Double Daffodil 'Obdam'
Botanical Name: Scented/Jonquil: Narcissus tazetta. Garden: N. pseudonarcissus. Snowflakes: Leucojum aestivum. Hoop Petticoat: N. bulbocodium. Pheasant Eye N. poeticus.
Family: Amaryllidaceae
Plant Type: Bulb
Size (HxW): Miniature: 15-30cm x 5-10cm.
Standard: 30-70cm x 10-15cm. Hoop Petticoat: 10-20cm x 5-10cm
Depth & Spacing: Plant 2-3 times the height of the bulb deep: Miniature: 5-10cm deep and 10-12cm apart. Standard: 15-20cm deep. Space the bulbs 10-15cm apart. We list the spacing as the width the bulb grows, however we think bulbs look better in generous proportions, so when we plant them we usually put two or three to a hole for a more immediate impact. This can mean you need to divide them earlier. In pots we suggest planting so they are almost touching.
Soil: Moderately fertile to humus rich, well drained soil is ideal.
Aspect: Full sun to semi shade
Climate: Cool to Subtropical. The best daffodils for warm climates are early flowering varieties - because they flower before the heat sets in and therefore last longer. Jonquils are stronger growing than daffodils so are more likely to succeed in warmer climates. They won’t do as well as they do in their ideal climate but they will put on a decent show and with so many microclimates it is worth having a go to satisfy your curiosity.
Frost: Hardy
Water: Water in to establish, then only if rainfall is low during active growth. Keep relatively dry during dormancy.
Fertiliser: If your soil is poor, you can apply a well balanced fertiliser to the soil prior to planting, then annually in spring. Organic options include well rotted manure with the addition of potash to encourage blooms. You can also use a slow release option such as Nutricote or any that are low in nitrogen. They are not heavy feeders, so you won’t need much.

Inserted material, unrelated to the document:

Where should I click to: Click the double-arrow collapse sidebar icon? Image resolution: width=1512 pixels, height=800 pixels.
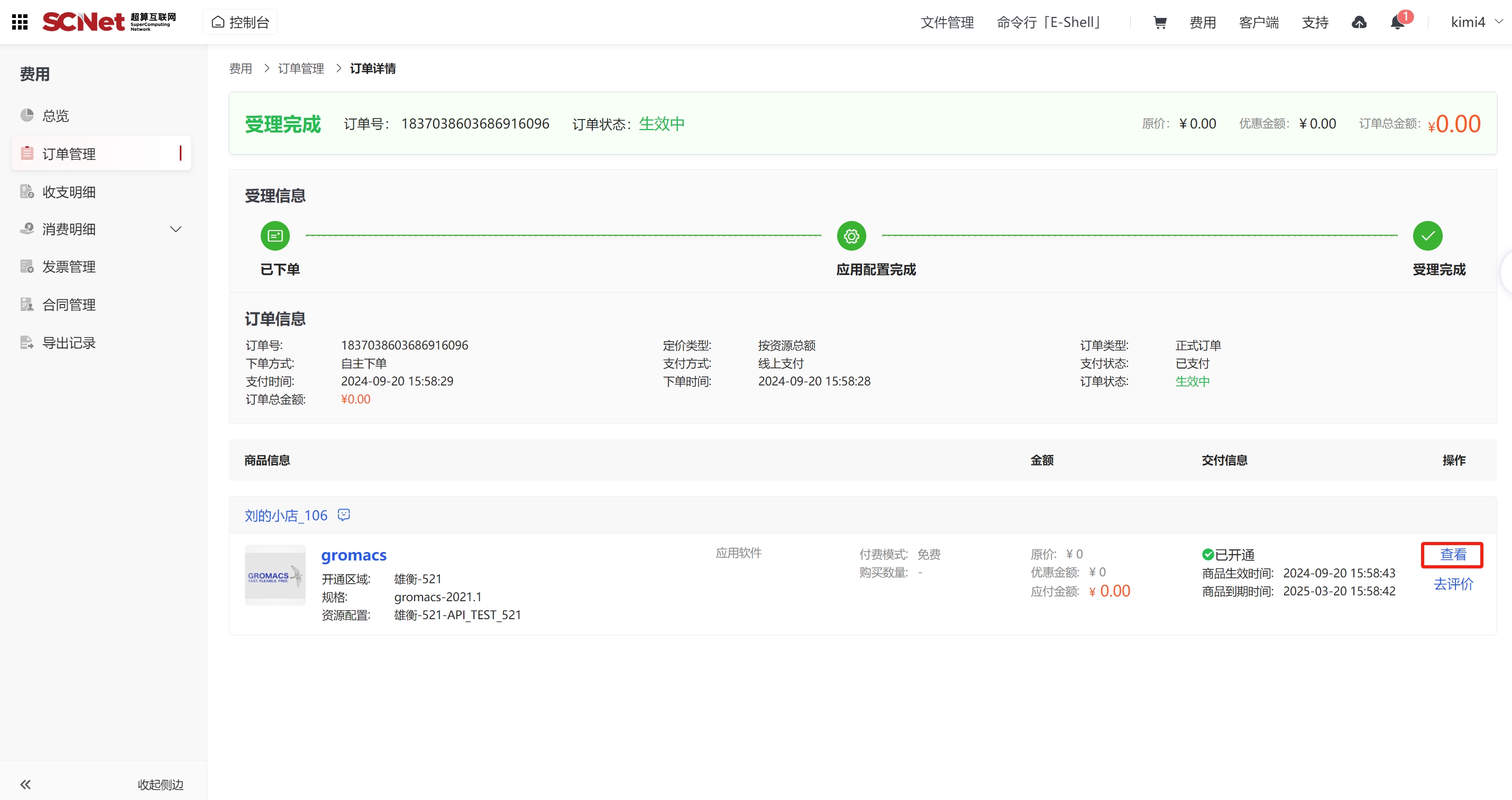tap(25, 784)
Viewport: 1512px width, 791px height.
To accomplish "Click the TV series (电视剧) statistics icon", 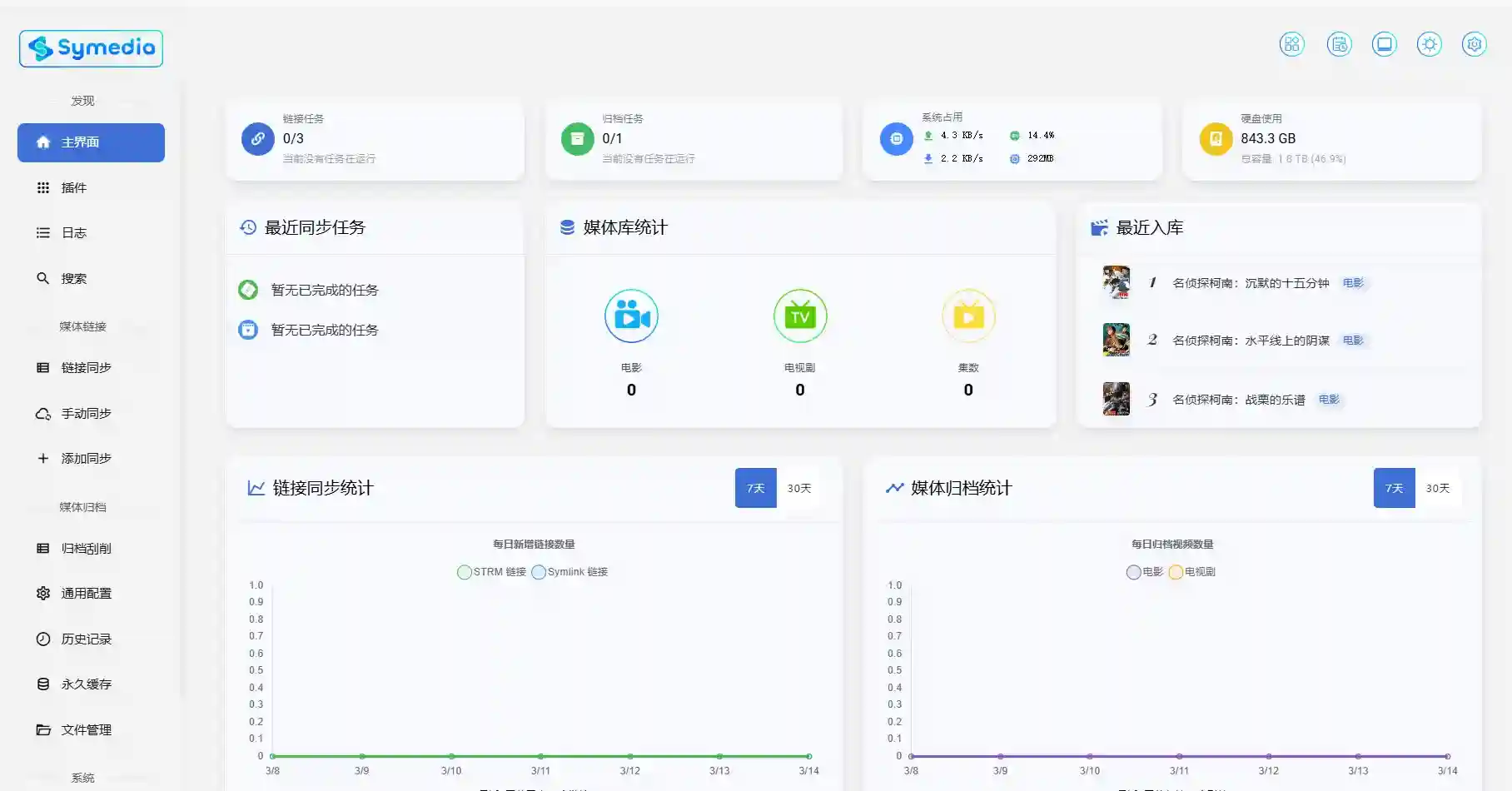I will point(800,316).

Flowering Time: Late winter to mid spring (depending on variety, see the catalogue/label for timing).
After Flower Care: Daffodil flowers last two to four weeks. They will last longer in cool/mild weather. If you plant a variety of early, mid and late flowering varieties you can have a succession of around four months of flowers. It is a good idea to cut off any spent blooms - this will focus the plants energy on the bulb growth rather than seed production.
They can be left in the ground to naturalise, provided they are not getting continuous watering over summer periods which may cause them to rot. It is also important they don’t get too hot over summer - they could be shaded by perennials or covered in mulch to help avoid this. You can lift and divide the bulbs once the foliage has died off, it is important to leave the foliage to yellow then brown as it is feeding the bulb up until they lose their green colour. This is required every three to five years, as they tend to become overcrowded, they can be replanted straight away, or stored in the netting bags they come in for replanting in autumn.
Notes: Daffodils look good planted in drifts and clumps, or even naturalised in the lawn. Planting in triangle, oblong or oval formations for a fuller effect.
If you have established Daffodils that have stopped flowering this could be because:
• Too much water over summer (boggy soil leads to rot and poor growth and possible rot).
• Not enough fertiliser in poor soils (so the bulbs have no energy to flower).
• Overcrowding (which creates competition for nutrients so not all bulbs thrive).
• Not enough sun in winter/spring (they need around four hours of full sun to set flowers during their growth).
• Too much sun in summer (the bulbs overheat and so are damaged, you can avoid this by mulching).
• The soil is too rich (so the bulbs are focused on underground bulb reproduction rather than flowers).
* They have been planted too shallow, so they are focussed on reproduction rather than flowers and will push their way to the surface.
Once you have identified the likely cause of your lack of flowering it can be easily remedied.